Editor's Comment

ZICB adds value to banking sector

MARGARET Mwanakatwe.

THE launch of the Zambia Industrial Commercial Bank Limited (ZICB) is a welcome move and sends positive signals to and about the economy.
ZICB becomes the fourth commercial bank in which Government has some shareholding, among them Zanaco, Indo-Zambia, Investrust Bank [in which ZCCM Investment Holdings has controlling shares] and the National Savings Bank (Natsave).
Economist Chibamba Kanyama says the revival of the bank from privately owned Intermarket Banking Corporation has had its own controversies as to how Government would bail out a private bank.
“We have had other banks in the past go under without government intervention in the form of bailout. There have been questions asked about governance moral hazard in that imprudent banking practices will not be penalised.
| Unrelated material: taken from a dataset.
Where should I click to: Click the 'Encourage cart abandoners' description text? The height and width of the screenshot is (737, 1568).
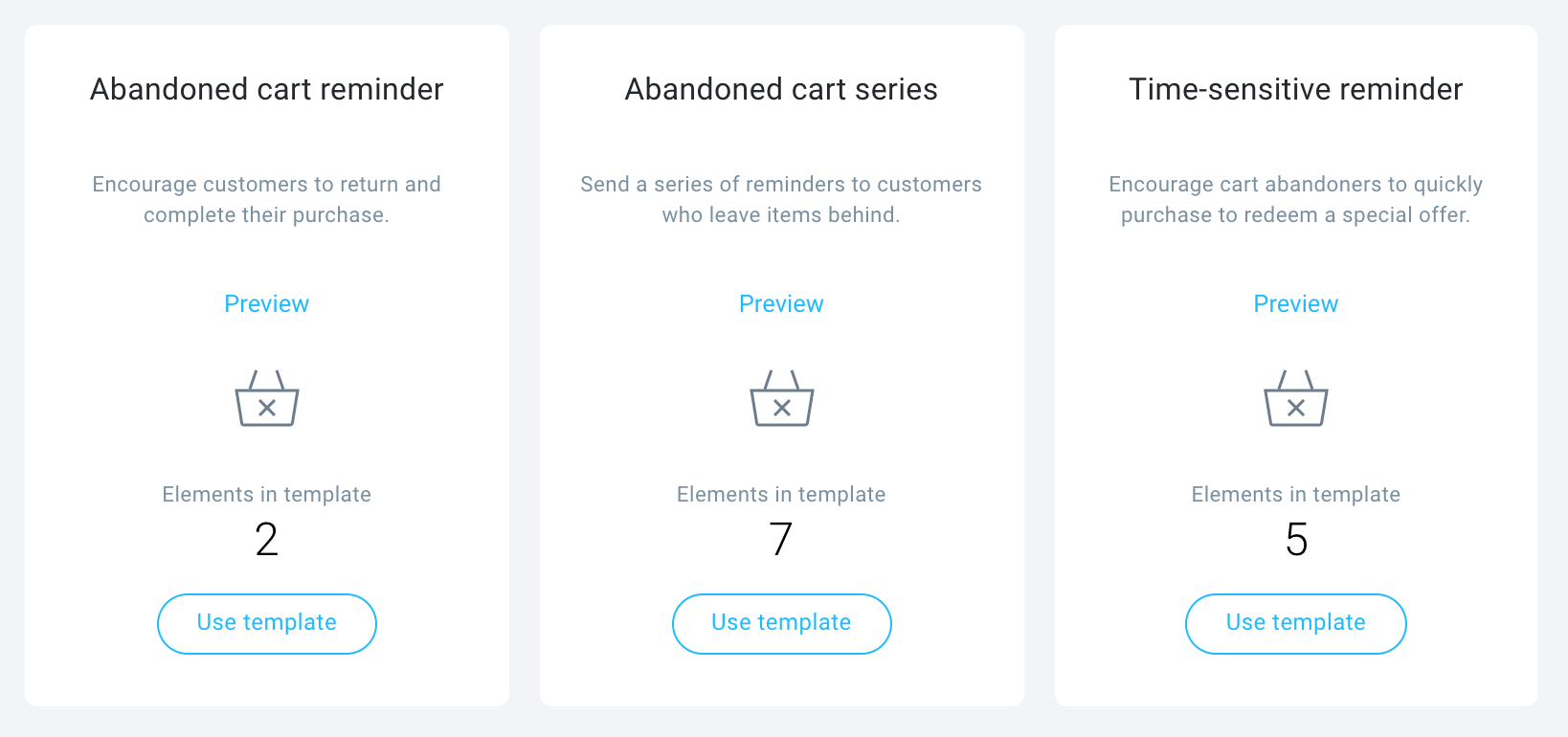click(1296, 199)
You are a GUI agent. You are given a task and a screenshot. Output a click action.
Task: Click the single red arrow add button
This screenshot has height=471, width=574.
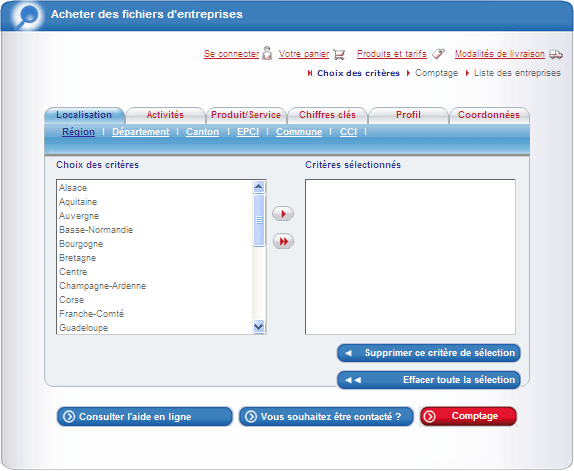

However, when assessed from a bigger picture, the intervention signals a fresh start on Government’s role in protecting depositors in the absence of a robust depositor insurance mechanism,” Mr Kanyama said.
Commercial banks exist to perform the function of commercial and personal lending by ensuring those whose funds they use are not abused.
For the depositor, it now means that the risk of losing a portion or all of your savings is seriously mitigated.
Additionally, it also implies Government has become a key player in the commercial banking industry that has previously been controlled by foreign investors.
Mr Kanyama says this in itself implies Government may have a bit of a rein in the market, particularly when cartels on interest rate manipulation emerge.
He says banking has a very important role to play in the development of a country, particularly towards advancement of investable funds to industry.
Economic expansion happens in an environment where there is perfect collaboration and partnership between commercial banks and the private sector.
“In the past many years, we have seen a ‘Tom and Jerry’ relationship between commercial banks and the private sector as the former regularly complained of discriminative and unproductive interest rate regime, with many foreclosures and liquidations,” Mr Kanyama said.
The latter, on the other hand, believed Zambian entrepreneurs had a poor borrowing culture and were a danger to the survival of the banking system.
As a result, the country saw the loan book tilted in favour of government securities and household (salary) backed loans.
“There is no way an economy can post healthy economic growth under such circumstances. I am hoping with the addition of a fifth bank where Government has some interest , there will be moderation and expansion of the loan book in support of the private sector, competitive interest rates, heightened levels of efficiency and a loan strategy focused on advancing indigenously run businesses,” Mr Kanyama said.
With the ZICB on board, Zambians should rise to the occasion of playing a significant role in our economy.
We expect a bank like ZICB to adopt a lending philosophy that looks at all sectors of the economy.
We also expect the bank to have a well-balanced mix between supporting trading activities and value addition projects.
We also believe the ZICB will add significant value in promoting transparent and effective corporate governance standards. They say once beaten, twice shy.
The ZICB, we believe, has learnt its lessons and we hope it can apply those lessons in entrenching good business practices.
“I have confidence in the Charles Sichangwa-led board of directors. In the past one year, Mr Sichangwa and I, under the Institute of Directors of Zambia, have trained hundreds of directors from both the public and private sector on corporate governance standards,” Mr Kanyama said.
The spotlight is therefore on Mr Sichangwa to ensure depositors’ money are well protected; taxpayers see growth and dividend contribution to Government and not a reverse of fortunes; prudent lending practices capturing all sectors of the economy; much more transparency and independence.